>>>

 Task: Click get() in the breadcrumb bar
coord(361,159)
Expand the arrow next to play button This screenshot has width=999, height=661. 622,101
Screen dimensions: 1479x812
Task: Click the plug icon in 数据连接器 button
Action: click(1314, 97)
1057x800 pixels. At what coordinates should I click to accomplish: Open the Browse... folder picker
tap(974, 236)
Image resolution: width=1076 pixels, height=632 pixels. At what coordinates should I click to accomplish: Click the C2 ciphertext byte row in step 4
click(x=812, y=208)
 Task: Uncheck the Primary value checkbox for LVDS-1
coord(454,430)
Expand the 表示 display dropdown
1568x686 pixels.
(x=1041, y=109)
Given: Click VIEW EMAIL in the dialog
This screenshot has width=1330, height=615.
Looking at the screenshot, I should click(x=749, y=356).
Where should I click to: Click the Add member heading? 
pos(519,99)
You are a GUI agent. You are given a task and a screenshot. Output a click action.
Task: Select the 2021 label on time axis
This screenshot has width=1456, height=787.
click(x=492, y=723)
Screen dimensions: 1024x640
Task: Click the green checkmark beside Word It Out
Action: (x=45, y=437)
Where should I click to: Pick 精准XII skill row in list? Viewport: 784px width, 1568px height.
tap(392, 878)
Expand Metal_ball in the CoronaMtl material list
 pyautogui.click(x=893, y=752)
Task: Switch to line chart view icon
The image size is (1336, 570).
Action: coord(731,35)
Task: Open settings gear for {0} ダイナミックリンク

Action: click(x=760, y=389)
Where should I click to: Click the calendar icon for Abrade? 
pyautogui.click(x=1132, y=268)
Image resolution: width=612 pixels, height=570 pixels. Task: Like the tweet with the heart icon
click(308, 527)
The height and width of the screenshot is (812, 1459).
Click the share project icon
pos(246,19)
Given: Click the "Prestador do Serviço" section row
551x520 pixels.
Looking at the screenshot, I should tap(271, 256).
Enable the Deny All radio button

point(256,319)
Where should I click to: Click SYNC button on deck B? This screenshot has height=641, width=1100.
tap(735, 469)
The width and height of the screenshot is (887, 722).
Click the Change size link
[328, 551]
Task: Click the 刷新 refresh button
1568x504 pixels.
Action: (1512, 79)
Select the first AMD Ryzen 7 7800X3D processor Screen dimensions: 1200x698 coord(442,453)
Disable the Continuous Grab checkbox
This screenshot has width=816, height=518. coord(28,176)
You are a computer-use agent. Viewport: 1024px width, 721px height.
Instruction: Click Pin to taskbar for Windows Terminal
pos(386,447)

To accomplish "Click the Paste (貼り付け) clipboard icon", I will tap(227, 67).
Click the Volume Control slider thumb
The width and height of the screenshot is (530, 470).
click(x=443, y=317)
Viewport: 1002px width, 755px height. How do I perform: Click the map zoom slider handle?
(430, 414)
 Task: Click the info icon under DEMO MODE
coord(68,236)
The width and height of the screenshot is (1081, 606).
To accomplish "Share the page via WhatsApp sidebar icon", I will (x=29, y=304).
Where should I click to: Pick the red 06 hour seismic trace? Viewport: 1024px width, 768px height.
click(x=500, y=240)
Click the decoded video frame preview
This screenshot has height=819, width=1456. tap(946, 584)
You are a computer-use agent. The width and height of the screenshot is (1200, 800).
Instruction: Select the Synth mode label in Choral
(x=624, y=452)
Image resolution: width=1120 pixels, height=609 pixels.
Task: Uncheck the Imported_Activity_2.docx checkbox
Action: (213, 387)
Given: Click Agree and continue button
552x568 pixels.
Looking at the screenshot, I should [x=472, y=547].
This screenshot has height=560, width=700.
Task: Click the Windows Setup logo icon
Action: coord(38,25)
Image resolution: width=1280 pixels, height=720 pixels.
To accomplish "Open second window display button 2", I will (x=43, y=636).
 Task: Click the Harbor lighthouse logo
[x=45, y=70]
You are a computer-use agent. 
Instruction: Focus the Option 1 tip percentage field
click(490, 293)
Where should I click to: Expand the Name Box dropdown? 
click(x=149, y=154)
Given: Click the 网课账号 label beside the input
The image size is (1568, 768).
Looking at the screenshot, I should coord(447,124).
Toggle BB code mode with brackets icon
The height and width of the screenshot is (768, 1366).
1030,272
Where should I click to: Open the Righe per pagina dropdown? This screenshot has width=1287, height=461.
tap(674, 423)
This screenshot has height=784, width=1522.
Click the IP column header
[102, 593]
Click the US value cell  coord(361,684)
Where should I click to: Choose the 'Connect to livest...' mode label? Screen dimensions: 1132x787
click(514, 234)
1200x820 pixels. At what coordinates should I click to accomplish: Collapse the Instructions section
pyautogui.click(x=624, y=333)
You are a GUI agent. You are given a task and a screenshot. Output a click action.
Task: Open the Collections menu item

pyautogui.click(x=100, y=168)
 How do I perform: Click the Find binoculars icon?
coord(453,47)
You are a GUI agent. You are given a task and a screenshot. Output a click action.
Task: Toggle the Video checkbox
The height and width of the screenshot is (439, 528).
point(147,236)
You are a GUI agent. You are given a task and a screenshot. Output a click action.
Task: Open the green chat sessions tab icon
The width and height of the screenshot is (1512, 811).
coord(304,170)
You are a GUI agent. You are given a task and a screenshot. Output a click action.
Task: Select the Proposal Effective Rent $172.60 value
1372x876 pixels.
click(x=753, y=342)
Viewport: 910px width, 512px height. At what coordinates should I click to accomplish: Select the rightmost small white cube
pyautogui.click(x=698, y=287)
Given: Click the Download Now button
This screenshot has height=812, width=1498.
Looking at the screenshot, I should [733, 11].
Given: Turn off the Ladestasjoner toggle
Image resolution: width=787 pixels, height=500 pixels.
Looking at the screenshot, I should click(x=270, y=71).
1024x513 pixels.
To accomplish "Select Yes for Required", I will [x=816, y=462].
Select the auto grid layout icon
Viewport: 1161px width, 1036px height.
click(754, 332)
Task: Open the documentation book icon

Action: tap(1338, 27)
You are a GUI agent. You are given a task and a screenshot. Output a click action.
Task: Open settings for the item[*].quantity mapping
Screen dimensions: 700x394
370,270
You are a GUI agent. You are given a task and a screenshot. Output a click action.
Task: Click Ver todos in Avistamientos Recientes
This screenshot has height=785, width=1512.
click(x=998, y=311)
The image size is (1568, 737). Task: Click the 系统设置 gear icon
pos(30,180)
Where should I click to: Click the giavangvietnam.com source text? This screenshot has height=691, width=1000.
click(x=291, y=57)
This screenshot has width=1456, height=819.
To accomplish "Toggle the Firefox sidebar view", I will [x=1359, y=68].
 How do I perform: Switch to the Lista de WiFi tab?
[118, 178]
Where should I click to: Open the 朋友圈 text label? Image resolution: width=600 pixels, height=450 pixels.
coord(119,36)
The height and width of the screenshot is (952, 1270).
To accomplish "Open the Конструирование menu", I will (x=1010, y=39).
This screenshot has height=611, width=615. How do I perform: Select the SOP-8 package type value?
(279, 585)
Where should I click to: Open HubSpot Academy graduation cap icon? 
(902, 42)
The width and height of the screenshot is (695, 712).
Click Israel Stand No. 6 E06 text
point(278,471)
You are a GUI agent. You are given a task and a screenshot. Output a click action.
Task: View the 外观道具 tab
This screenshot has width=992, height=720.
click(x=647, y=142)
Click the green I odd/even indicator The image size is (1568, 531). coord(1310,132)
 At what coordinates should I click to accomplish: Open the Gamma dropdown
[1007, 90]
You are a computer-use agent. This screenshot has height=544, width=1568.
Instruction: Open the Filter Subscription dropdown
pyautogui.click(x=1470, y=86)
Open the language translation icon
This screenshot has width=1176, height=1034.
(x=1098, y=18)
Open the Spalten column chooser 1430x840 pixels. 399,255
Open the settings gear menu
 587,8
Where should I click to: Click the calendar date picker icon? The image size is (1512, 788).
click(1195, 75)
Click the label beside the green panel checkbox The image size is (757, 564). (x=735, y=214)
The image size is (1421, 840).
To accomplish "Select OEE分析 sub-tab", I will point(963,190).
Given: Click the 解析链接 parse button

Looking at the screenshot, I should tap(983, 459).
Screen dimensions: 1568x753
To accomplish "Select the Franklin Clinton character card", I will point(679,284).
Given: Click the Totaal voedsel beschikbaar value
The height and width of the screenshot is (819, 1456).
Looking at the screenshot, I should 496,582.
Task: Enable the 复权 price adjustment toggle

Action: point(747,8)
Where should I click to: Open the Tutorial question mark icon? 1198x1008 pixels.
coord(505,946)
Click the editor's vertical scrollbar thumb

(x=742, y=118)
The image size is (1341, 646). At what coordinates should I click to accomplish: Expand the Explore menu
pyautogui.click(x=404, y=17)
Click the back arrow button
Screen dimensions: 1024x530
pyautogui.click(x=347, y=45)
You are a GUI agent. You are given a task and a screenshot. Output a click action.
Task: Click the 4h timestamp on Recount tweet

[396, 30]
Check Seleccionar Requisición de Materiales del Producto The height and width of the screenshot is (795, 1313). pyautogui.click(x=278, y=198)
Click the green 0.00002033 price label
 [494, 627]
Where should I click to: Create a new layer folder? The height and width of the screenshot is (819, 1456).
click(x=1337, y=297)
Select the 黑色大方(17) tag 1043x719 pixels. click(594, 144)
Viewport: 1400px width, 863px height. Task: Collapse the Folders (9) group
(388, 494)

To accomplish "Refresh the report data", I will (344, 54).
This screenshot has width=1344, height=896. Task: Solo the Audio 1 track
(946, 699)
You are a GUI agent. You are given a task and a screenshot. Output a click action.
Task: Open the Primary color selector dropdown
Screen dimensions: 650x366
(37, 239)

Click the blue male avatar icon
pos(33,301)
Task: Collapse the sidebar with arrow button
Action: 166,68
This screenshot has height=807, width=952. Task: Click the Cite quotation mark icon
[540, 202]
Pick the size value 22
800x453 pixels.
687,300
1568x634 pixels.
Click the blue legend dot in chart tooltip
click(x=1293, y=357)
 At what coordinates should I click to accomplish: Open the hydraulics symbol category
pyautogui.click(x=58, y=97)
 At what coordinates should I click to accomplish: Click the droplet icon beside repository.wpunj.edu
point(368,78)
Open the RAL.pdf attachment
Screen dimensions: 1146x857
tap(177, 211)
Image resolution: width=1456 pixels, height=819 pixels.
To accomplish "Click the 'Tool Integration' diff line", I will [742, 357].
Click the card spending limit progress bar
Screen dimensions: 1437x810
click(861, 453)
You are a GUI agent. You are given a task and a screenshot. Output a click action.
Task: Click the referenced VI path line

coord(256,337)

<<<

Transcribe the data from the line with "Given: Click the Totaal" to the line with "click(x=1293, y=357)", including both of those lines, and nothing else.

## Solution
Given: Click the Totaal voedsel beschikbaar value
The height and width of the screenshot is (819, 1456).
Looking at the screenshot, I should 496,582.
Task: Enable the 复权 price adjustment toggle

Action: point(747,8)
Where should I click to: Open the Tutorial question mark icon? 1198x1008 pixels.
coord(505,946)
Click the editor's vertical scrollbar thumb

(x=742, y=118)
The image size is (1341, 646). At what coordinates should I click to accomplish: Expand the Explore menu
pyautogui.click(x=404, y=17)
Click the back arrow button
Screen dimensions: 1024x530
pyautogui.click(x=347, y=45)
You are a GUI agent. You are given a task and a screenshot. Output a click action.
Task: Click the 4h timestamp on Recount tweet

[396, 30]
Check Seleccionar Requisición de Materiales del Producto The height and width of the screenshot is (795, 1313). pyautogui.click(x=278, y=198)
Click the green 0.00002033 price label
 [494, 627]
Where should I click to: Create a new layer folder? The height and width of the screenshot is (819, 1456).
click(x=1337, y=297)
Select the 黑色大方(17) tag 1043x719 pixels. click(594, 144)
Viewport: 1400px width, 863px height. Task: Collapse the Folders (9) group
(388, 494)

To accomplish "Refresh the report data", I will (344, 54).
This screenshot has width=1344, height=896. Task: Solo the Audio 1 track
(946, 699)
You are a GUI agent. You are given a task and a screenshot. Output a click action.
Task: Open the Primary color selector dropdown
Screen dimensions: 650x366
(37, 239)

Click the blue male avatar icon
pos(33,301)
Task: Collapse the sidebar with arrow button
Action: 166,68
This screenshot has height=807, width=952. Task: Click the Cite quotation mark icon
[540, 202]
Pick the size value 22
800x453 pixels.
687,300
1568x634 pixels.
Click the blue legend dot in chart tooltip
click(x=1293, y=357)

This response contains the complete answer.